De menacer et tenter sont dérivés deux adjectifs : menaçant (menaçants, menaçante, menaçantes) et tentant (tentante, tentants, tentantes), à ne pas confondre avec les participes présents invariables menaçant et tentant. L'adjectif menaçant n'admet pas, à ma connaissance, de complément introduit par de, à la différence du verbe menacer et donc du participe présent menaçant :

Menaçant de s'effondrer, la maison a été abattue.
En menaçant ses adversaires de représailles, il n'a fait qu'accroître leur colère.

Il en va de même pour séduire (je veux parler de l'adjectif dérivé et du participe présent et non des compléments).

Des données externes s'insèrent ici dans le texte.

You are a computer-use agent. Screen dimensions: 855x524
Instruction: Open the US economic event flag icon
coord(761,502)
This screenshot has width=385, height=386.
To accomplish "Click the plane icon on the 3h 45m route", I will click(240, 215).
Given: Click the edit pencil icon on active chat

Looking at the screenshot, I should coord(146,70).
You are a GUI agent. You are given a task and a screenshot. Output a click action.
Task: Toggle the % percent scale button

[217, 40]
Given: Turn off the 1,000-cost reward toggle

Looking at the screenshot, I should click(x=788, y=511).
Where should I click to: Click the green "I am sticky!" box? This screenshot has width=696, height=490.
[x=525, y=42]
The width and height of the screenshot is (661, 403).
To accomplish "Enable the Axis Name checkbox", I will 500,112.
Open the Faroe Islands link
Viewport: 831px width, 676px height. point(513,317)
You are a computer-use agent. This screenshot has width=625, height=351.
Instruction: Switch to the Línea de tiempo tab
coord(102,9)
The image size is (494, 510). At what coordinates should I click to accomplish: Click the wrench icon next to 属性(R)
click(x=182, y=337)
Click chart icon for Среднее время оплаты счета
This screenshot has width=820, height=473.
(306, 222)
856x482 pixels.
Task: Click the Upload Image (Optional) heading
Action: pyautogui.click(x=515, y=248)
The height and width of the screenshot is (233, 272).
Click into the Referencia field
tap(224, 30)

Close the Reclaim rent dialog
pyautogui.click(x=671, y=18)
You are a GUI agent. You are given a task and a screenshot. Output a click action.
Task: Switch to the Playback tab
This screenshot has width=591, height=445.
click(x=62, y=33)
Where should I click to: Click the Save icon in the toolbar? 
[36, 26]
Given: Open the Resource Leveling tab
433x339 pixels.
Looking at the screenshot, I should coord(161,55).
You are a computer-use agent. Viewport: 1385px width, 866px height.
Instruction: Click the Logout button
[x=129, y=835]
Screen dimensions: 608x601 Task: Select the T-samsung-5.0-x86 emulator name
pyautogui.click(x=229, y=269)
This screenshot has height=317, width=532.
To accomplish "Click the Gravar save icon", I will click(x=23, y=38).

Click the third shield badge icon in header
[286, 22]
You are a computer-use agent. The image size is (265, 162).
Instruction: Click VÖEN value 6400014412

Pourquoi accepterait-on d'un écrivain connu une syntaxe fautive ? Comment LOTI ose-t-il parler de bruits menaçants de détruire ? Des bruits peuvent être menaçants. La tempête, menaçant une digue (ou : menaçant de détruire une digue), peut inquiéter le maire de la commune concernée.

La faute de grammaire me paraît claire, mais je me pose aussi la question de savoir si un bruit peut être destructeur. N'aurait-il pas été préférable, pour améliorer la syntaxe et préciser le sens, de parler de bruits menaçants et évocateurs de destructions ?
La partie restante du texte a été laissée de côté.